Itching pain, cold pain, burning pain, spontaneous pain, or pain induced by a gentle breeze or touch. Dizziness, poor balance –especially in the dark. Weak limbs. Even paralysis.
These are all hallmarks of peripheral neuropathy, of which more than 100 types have been identified.
Half of all neuropathies (nerve damage) are classified as "peripheral neuropathies," according to Mazen Dimachkie, M.D., associate professor of neurology.
"With peripheral neuropathies the patient usually experiences symptoms in the foot because the longest nerves are affected first, and then the pain, numbness, or weakness can transfer to the legs and hands," explains Dr. Dimachkie, director of the UT Neuromuscular Disease Program and the Memorial Hermann Electromyography Laboratory.
"There are more than 100 causes of peripheral neuropathies, and we have to determine the cause in order to properly treat each patient," Dr. Dimachkie explains.
When patients first come to the UT Physicians Neurology Clinic with nerve pain or damage, the neuromuscular specialist clinical evaluation eliminates the majority of these causes and refocuses the laboratory testing on the 10 or so more likely causes that are specific to each individual patient.
Specialized testing comes in the form of a nerve conducting test and electromyogram (EMG), during which nerves are electrically stimulated to measure their response, and muscle signals are analyzed with a needle electrode. Some patients may need a biopsy of the nerve, which is most commonly taken to look for inflammation.
An EMG was the first course of action for patient Farid Bishara, who had such pain in his legs that he couldn't sit still.
"When he first came to see me in January 2004, his pain was excruciating," Dr.
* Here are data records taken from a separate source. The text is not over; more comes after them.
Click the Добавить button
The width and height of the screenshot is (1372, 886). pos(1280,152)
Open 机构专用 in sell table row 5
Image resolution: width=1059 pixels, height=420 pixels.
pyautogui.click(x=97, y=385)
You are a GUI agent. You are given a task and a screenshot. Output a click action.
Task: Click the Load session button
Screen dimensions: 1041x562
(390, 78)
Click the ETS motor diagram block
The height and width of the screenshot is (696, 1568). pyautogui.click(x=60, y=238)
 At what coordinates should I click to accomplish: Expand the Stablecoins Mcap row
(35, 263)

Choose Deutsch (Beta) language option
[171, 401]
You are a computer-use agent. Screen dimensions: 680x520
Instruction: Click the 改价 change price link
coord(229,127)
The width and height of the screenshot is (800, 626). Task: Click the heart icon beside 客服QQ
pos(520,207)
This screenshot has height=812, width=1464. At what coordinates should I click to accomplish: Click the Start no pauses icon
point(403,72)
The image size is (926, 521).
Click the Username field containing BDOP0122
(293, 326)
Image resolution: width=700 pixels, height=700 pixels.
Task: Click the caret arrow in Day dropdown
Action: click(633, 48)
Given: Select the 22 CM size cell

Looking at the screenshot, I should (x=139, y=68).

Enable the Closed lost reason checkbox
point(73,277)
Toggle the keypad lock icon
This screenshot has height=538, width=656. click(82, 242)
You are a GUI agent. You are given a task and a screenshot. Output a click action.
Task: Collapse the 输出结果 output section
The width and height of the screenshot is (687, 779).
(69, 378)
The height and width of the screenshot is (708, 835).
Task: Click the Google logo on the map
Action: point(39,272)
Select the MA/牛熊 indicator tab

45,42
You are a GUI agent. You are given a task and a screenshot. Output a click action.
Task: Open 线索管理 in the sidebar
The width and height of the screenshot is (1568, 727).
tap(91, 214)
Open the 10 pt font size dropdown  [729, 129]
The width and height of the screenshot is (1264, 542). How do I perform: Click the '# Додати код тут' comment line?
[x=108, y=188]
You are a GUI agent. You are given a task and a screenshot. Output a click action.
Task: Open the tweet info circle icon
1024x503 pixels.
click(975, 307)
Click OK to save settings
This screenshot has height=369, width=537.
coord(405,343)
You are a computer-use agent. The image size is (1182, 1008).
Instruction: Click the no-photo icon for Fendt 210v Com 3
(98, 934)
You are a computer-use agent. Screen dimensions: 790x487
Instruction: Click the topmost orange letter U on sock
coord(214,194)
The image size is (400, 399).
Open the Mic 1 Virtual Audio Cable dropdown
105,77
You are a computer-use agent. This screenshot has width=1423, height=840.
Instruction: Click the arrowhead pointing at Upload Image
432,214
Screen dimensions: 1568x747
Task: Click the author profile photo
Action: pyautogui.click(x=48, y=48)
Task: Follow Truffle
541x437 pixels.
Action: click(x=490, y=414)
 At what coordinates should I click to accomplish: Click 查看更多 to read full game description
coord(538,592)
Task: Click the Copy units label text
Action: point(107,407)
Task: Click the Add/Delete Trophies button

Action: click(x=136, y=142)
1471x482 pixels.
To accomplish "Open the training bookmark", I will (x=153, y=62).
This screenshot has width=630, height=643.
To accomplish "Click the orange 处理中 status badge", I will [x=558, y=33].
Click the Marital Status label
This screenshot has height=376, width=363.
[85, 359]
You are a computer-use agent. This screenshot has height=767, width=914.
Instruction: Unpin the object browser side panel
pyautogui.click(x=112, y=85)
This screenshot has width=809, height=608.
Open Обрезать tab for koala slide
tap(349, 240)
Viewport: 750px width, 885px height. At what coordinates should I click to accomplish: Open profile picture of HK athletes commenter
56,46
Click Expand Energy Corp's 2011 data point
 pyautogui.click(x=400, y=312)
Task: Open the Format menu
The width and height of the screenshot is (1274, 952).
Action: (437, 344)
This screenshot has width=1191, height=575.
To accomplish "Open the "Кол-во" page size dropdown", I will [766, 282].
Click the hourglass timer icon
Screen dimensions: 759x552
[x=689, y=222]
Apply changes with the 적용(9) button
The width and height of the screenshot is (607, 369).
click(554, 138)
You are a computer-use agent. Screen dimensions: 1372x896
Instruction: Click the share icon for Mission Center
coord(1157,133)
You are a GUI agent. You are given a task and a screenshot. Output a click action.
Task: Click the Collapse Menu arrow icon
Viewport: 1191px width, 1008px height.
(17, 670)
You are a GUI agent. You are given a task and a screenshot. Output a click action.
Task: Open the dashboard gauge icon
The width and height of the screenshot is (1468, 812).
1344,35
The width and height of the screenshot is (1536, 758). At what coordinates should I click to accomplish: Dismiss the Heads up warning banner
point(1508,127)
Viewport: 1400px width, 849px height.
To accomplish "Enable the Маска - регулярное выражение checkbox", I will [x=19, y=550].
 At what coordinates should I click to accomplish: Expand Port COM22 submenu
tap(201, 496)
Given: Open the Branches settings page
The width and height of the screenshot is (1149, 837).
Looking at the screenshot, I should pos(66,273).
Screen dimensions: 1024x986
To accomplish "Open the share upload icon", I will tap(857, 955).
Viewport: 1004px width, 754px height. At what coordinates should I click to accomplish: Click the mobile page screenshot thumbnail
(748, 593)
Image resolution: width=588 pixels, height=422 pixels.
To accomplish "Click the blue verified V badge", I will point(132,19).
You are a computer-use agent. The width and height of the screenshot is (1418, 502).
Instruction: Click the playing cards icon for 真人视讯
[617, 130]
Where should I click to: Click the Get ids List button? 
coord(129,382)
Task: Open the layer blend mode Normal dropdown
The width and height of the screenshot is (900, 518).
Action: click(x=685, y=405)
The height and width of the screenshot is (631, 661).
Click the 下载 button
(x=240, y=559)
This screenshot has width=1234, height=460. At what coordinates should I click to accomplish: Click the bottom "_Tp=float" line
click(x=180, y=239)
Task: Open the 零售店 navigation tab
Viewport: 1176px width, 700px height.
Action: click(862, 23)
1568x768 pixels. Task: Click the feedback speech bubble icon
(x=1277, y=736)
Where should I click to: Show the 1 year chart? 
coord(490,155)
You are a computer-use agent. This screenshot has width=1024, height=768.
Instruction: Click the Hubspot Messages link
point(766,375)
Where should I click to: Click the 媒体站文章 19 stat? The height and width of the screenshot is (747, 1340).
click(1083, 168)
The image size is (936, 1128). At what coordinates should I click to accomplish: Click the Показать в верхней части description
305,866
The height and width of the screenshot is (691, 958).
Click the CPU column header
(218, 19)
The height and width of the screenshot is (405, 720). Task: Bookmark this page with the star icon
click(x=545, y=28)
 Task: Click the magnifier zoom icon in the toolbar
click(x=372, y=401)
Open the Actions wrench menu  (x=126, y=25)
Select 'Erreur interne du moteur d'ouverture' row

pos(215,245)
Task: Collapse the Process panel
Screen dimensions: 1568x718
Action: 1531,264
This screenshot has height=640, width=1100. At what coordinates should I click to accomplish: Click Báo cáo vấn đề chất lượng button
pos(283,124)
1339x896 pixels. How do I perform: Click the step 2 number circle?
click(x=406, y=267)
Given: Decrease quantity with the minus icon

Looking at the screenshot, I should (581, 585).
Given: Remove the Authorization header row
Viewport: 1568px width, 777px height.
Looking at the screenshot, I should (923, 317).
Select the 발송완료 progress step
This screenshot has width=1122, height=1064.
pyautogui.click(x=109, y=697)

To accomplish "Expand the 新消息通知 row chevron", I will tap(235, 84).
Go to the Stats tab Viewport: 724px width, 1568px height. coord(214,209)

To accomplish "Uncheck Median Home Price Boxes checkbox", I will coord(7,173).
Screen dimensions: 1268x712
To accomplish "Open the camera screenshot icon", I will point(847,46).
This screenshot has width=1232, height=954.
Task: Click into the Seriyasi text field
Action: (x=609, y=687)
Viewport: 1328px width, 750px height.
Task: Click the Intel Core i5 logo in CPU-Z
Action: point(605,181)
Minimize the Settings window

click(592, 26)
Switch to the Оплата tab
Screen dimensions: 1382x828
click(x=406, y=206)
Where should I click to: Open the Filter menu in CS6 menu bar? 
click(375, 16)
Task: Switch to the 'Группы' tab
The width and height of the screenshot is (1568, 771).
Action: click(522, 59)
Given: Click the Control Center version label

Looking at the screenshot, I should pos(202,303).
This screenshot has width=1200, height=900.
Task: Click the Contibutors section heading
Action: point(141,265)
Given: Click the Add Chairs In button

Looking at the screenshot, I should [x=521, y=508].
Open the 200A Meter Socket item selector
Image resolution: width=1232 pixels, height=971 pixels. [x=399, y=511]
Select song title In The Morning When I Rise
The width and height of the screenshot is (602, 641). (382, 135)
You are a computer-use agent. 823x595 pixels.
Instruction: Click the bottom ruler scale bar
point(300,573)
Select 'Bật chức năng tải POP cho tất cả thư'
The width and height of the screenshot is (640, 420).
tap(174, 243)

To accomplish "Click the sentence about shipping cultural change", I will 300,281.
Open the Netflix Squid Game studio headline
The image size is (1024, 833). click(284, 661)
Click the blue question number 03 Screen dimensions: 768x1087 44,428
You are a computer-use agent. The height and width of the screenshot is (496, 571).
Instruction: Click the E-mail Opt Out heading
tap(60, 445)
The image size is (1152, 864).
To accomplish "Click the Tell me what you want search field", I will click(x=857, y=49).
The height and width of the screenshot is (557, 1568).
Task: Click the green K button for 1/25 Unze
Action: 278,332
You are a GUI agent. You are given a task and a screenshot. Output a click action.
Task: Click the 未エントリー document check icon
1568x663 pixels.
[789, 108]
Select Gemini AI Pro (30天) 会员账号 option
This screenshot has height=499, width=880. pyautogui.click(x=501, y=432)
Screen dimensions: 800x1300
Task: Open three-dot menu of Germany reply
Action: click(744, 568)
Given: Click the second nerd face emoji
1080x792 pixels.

Dimachkie recalls. "He was writhing in a pain that he described as shooting and burning, in addition to diffuse arm and leg weakness."
Testing determined that Bishara had chronic inflammatory demyelinating polyneuropathy, or CIDP. CIDP, an autoimmune disease, is caused by damage to the covering sheath, or myelin, of the peripheral nerves. There are two types of CIDP – chronic progressive (the more common variety) and relapsing remitting, Bishara's type.
"He was in a wheelchair for three months and was admitted to TIRR for rehabilitation," explains his wife, Julia. "He has willpower and started walking again."
In addition to physical therapy, Bishara was treated with intravenous immunoglobulin, antibodies from pooled blood donors.
"He did remarkably well with his treatment," Dr. Dimachkie says. "But because it is the relapsing form, it may return."
Bishara did notice an increase in pain over the last month and returned to Dr. Dimachkie for treatment.
"He is still pretty functional but he and his wife are suspicious of a relapse of his disease, and so am I," Dr. Dimachkie says.
Some peripheral neuropathies are associated with cancer, such as lung cancer and multiple myloma, and the nerve damage is the presenting sign. Others can be from a toxic exposure from heavy alcohol consumption, chemotherapy for cancer, or high dose vitamin B6, or an inherited genetic form of the disease. The most common cause that can be pinpointed is diabetes.
"With the growing increase of diabetes and obesity, the incidence of peripheral neuropathy is increasing," Dr. Dimachkie says.
The treatment for peripheral neuropathy depends on the type – for the CIDP type, steroids, intravenous gammaglobulins, and plasmapheresis, which washes the blood, can help.
Antidepressants, antiepileptics, and pain modulating drugs also can help manage the pain of peripheral neuropathy. Physical and occupational therapy with balance training are also quite beneficial.
The neuromuscular group of the UT Neurology Clinic, which is headed up by Dr. Dimachkie, includes Parveen Athar, M.D., and pediatric neurologists Pedro Mancias, M.D., and Ian Butler, M.D. The clinicians also work in tandem with neuropathologists Sozo Papasozomenos, M.D., and Min Wang, M.D.